## Information shown
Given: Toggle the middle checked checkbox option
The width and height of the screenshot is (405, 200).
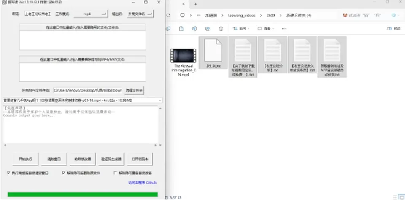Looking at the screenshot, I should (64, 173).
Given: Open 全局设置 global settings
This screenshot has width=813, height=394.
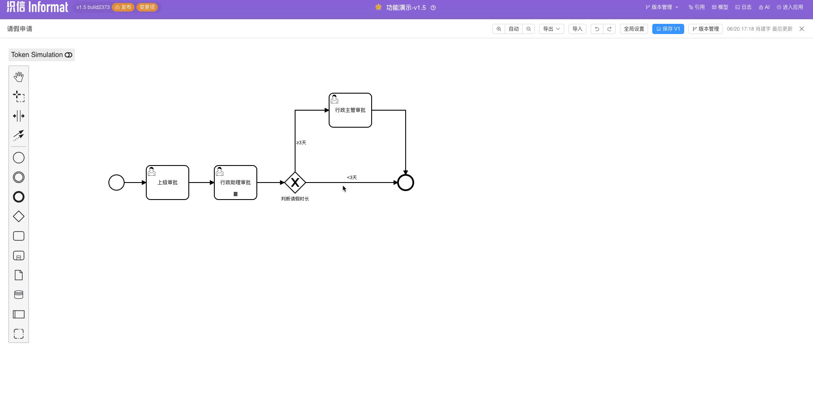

## Problem statement
Only the lines from the one that holds "The width and" through the final line of the material should be reproduced, word for word, with the pictures omitted.

## Output below
The width and height of the screenshot is (405, 200).
Looking at the screenshot, I should (64, 173).
Given: Open 全局设置 global settings
This screenshot has width=813, height=394.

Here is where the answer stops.